** GIVEN ENTRIES follows **

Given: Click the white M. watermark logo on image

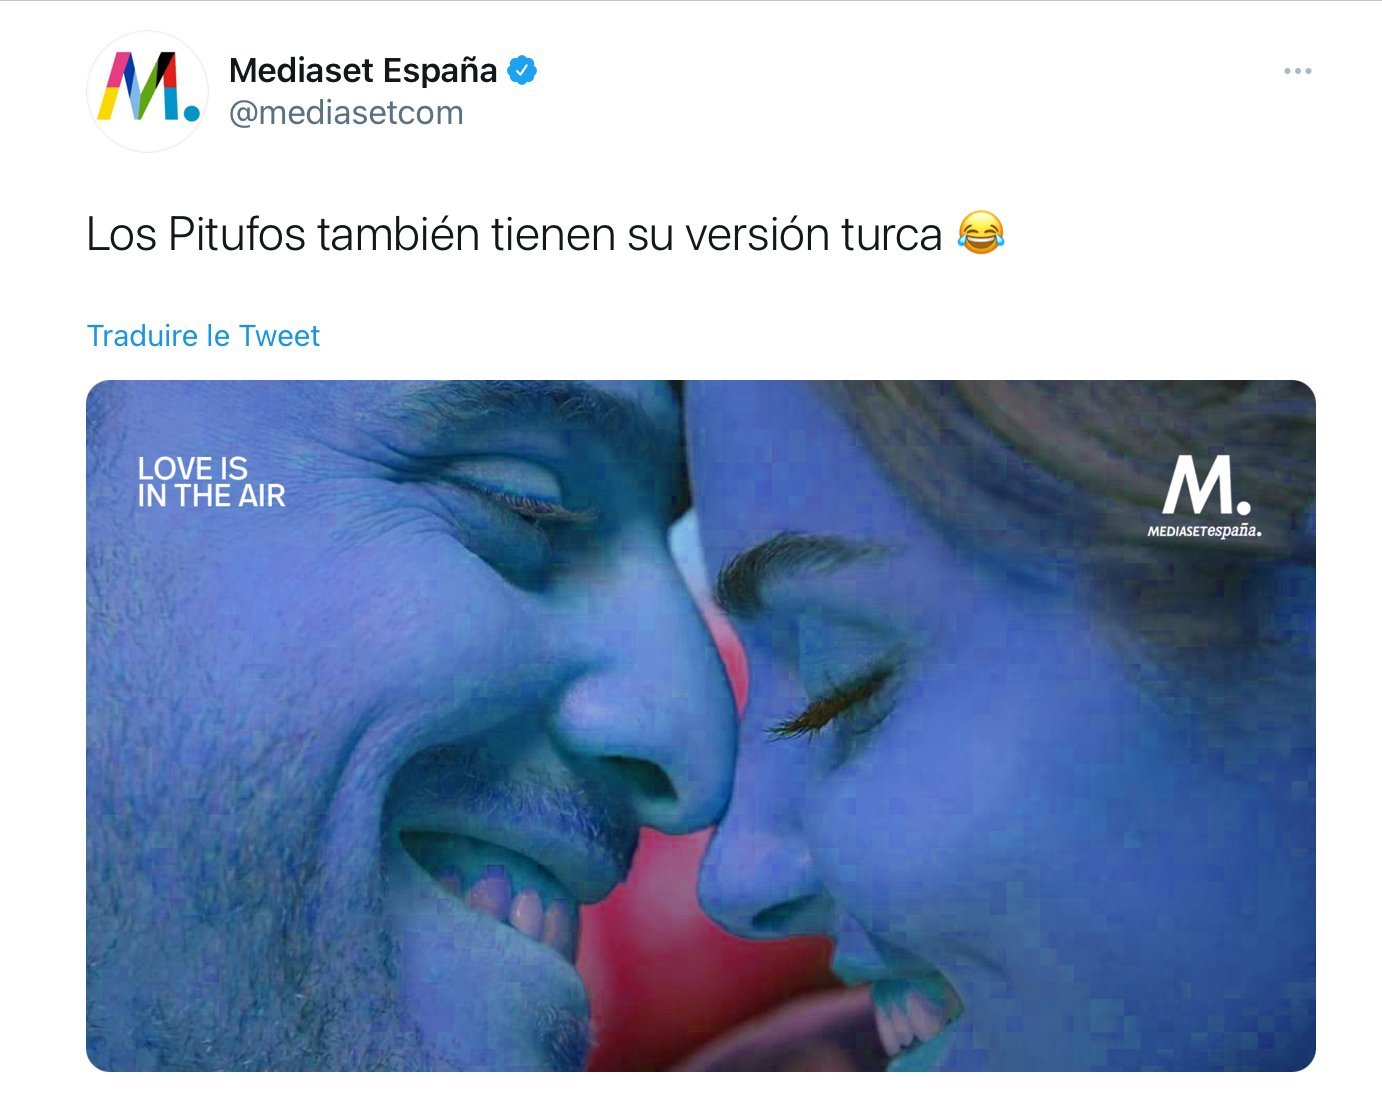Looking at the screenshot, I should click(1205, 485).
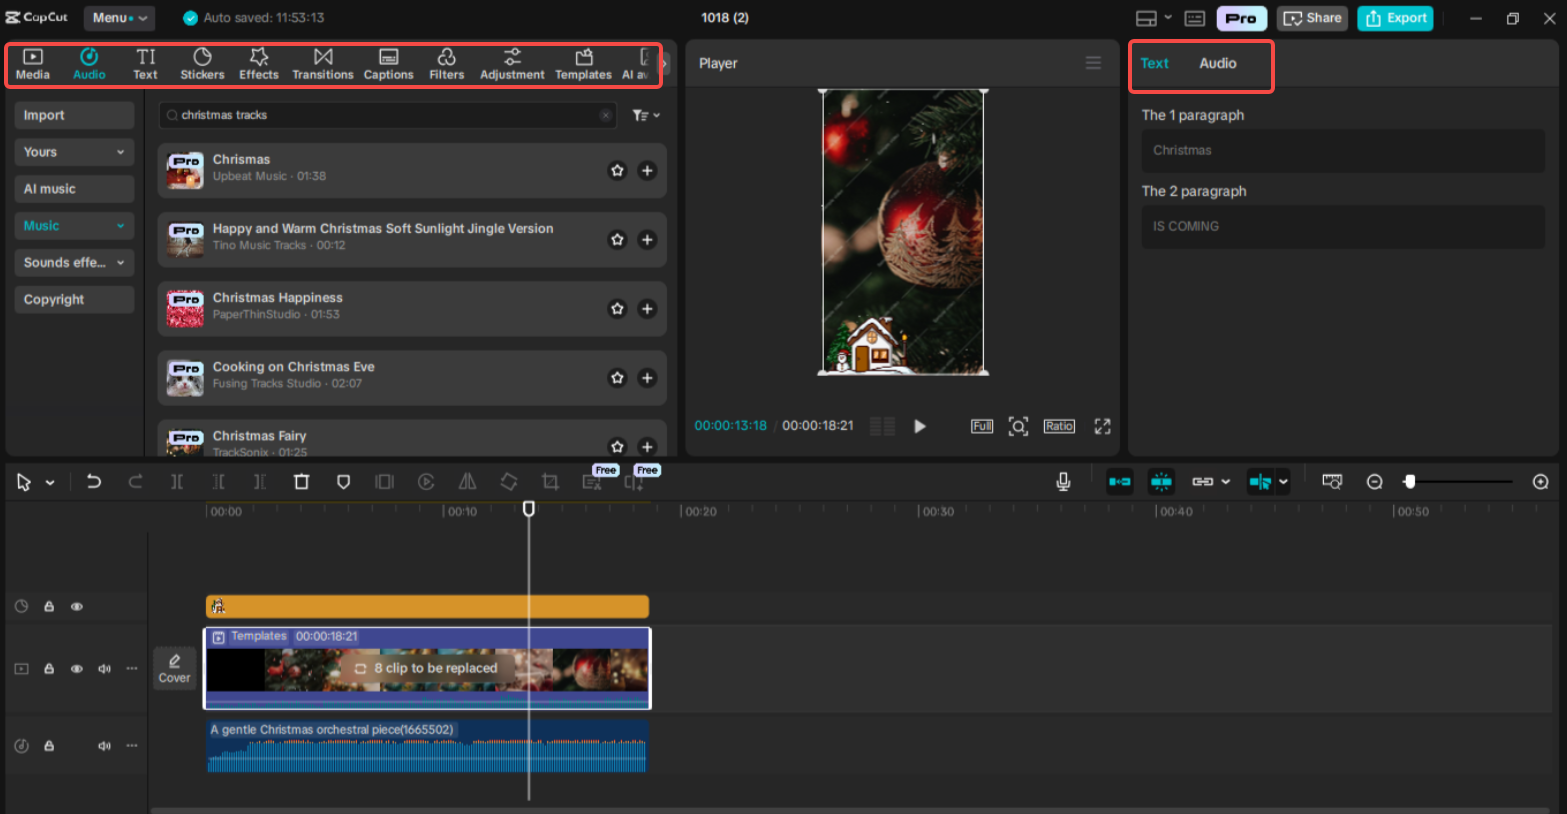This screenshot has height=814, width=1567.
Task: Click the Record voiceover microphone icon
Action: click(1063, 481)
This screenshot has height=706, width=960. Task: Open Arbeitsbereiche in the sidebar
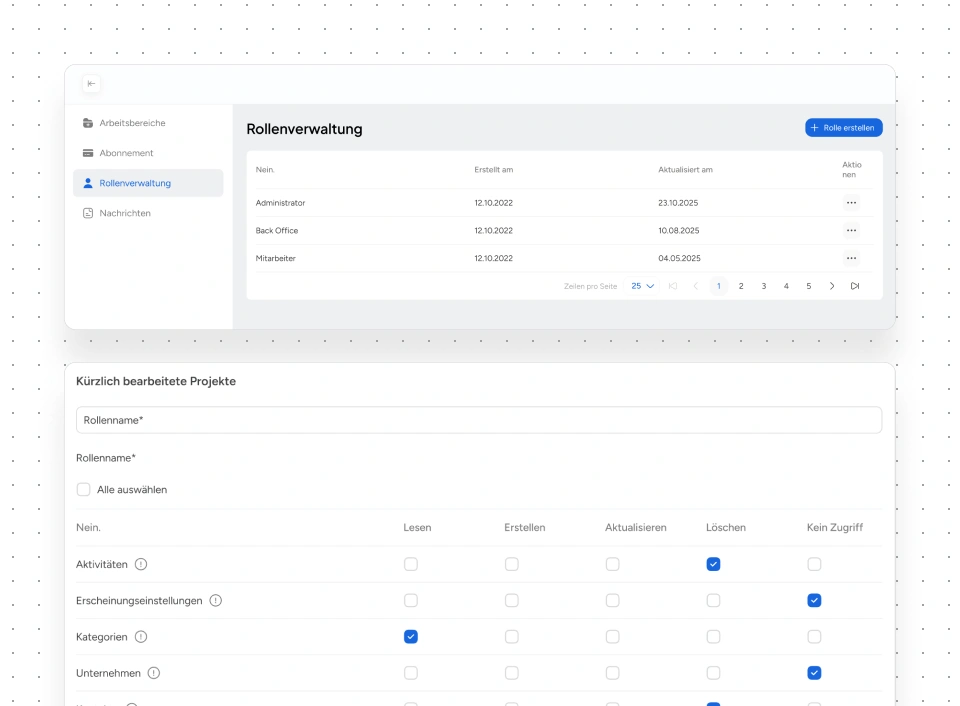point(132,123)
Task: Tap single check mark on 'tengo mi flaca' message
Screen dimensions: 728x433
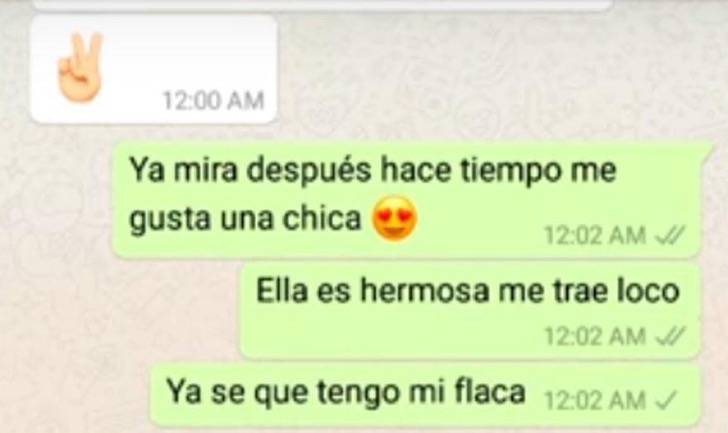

** End of GIVEN ENTRIES **
** GIVEN ENTRIES follows **

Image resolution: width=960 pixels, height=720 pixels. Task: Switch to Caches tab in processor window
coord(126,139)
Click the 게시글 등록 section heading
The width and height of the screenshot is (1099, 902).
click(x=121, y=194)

** End of GIVEN ENTRIES **
** GIVEN ENTRIES follows **

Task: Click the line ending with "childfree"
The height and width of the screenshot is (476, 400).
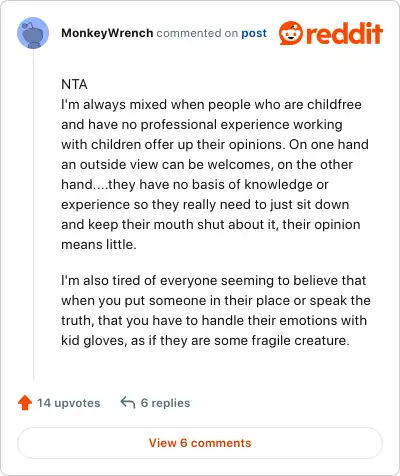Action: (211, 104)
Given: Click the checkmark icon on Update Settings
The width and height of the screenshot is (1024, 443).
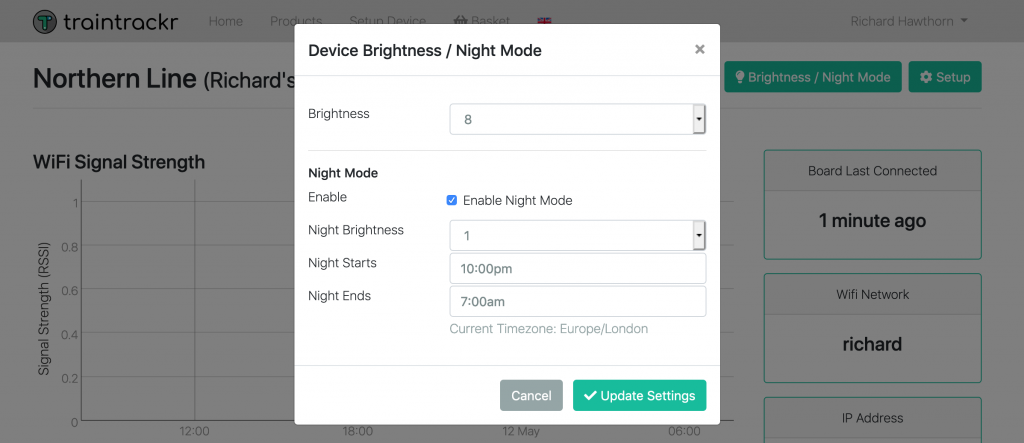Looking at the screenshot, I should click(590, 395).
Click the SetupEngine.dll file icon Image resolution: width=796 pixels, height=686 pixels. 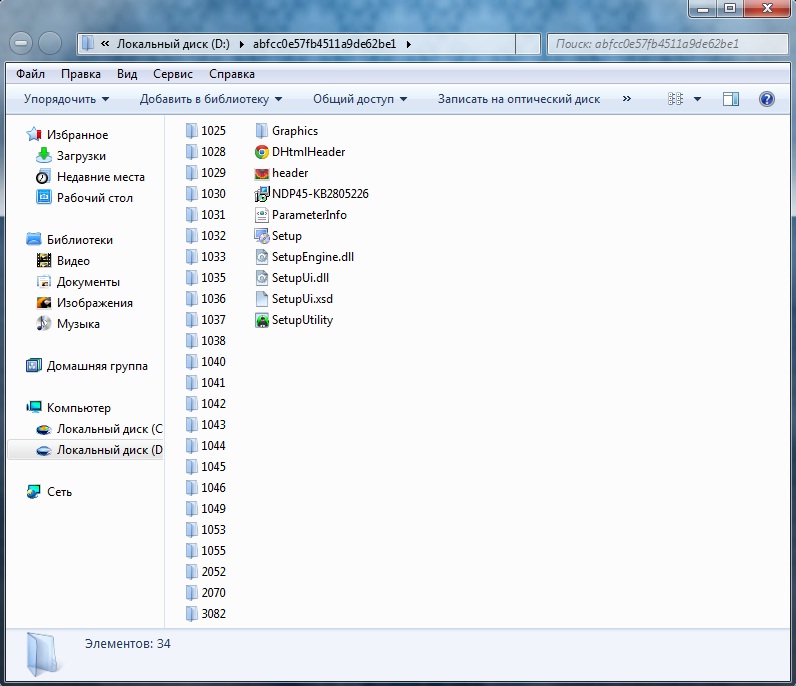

** End of GIVEN ENTRIES **

Would you output the lines above from the line holding "Given: Click the white" up to and including the line holding "Screen dimensions: 728x433", exactly and only those, with no pictures?

RESPONSE BOX.
Given: Click the white M. watermark logo on image

Looking at the screenshot, I should click(1205, 485).
This screenshot has height=814, width=1567.
Task: Click the Record voiceover microphone icon
Action: click(1063, 481)
This screenshot has height=706, width=960. Task: Open Arbeitsbereiche in the sidebar
point(132,123)
Task: Tap single check mark on 'tengo mi flaca' message
Screen dimensions: 728x433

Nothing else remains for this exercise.